*Exercise brief:* Please rewrite the stretch of entries from the line containing "Open the Schedule" through the end of the entries, both ends included, putting "option button" wherever "radio button" appears and leaving everything else unchanged.

*Information given:*

>>>>

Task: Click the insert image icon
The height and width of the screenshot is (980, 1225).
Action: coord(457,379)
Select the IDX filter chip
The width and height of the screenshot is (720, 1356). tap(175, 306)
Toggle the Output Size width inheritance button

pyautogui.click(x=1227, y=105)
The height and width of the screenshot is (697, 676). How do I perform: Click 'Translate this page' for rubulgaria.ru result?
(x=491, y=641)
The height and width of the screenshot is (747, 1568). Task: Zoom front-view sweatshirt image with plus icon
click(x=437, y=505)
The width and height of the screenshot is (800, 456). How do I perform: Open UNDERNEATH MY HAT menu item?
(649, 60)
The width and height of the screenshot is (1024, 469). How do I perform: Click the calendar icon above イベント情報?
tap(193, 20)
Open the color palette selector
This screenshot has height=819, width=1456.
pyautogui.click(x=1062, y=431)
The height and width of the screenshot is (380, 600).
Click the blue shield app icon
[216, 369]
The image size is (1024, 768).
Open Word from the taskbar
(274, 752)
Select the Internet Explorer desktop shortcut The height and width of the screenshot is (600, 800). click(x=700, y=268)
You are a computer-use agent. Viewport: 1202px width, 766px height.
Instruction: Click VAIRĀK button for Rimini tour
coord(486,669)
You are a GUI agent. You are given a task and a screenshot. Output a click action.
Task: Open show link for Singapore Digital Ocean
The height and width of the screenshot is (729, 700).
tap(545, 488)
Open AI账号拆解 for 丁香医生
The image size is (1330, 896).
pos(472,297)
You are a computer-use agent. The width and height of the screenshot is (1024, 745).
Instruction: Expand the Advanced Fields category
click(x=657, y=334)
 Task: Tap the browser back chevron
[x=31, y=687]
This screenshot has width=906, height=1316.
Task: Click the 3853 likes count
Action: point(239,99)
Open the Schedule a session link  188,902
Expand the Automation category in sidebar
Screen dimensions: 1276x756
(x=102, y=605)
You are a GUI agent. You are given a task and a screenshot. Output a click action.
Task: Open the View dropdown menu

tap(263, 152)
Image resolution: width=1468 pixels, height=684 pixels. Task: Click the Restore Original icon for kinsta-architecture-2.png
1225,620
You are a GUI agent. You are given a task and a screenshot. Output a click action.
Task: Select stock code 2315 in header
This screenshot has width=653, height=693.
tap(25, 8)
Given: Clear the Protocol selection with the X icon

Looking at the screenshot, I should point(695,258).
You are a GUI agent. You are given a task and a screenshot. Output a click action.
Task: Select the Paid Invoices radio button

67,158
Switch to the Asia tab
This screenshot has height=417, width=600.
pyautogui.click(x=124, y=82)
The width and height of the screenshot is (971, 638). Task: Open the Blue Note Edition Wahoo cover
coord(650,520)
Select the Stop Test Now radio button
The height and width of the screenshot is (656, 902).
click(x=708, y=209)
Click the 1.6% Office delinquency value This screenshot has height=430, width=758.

<<<<

*Exercise result:*
Open the Schedule a session link  188,902
Expand the Automation category in sidebar
Screen dimensions: 1276x756
(x=102, y=605)
You are a GUI agent. You are given a task and a screenshot. Output a click action.
Task: Open the View dropdown menu

tap(263, 152)
Image resolution: width=1468 pixels, height=684 pixels. Task: Click the Restore Original icon for kinsta-architecture-2.png
1225,620
You are a GUI agent. You are given a task and a screenshot. Output a click action.
Task: Select stock code 2315 in header
This screenshot has width=653, height=693.
tap(25, 8)
Given: Clear the Protocol selection with the X icon

Looking at the screenshot, I should point(695,258).
You are a GUI agent. You are given a task and a screenshot. Output a click action.
Task: Select the Paid Invoices option button

67,158
Switch to the Asia tab
This screenshot has height=417, width=600.
pyautogui.click(x=124, y=82)
The width and height of the screenshot is (971, 638). Task: Open the Blue Note Edition Wahoo cover
coord(650,520)
Select the Stop Test Now option button
The height and width of the screenshot is (656, 902).
click(x=708, y=209)
Click the 1.6% Office delinquency value This screenshot has height=430, width=758.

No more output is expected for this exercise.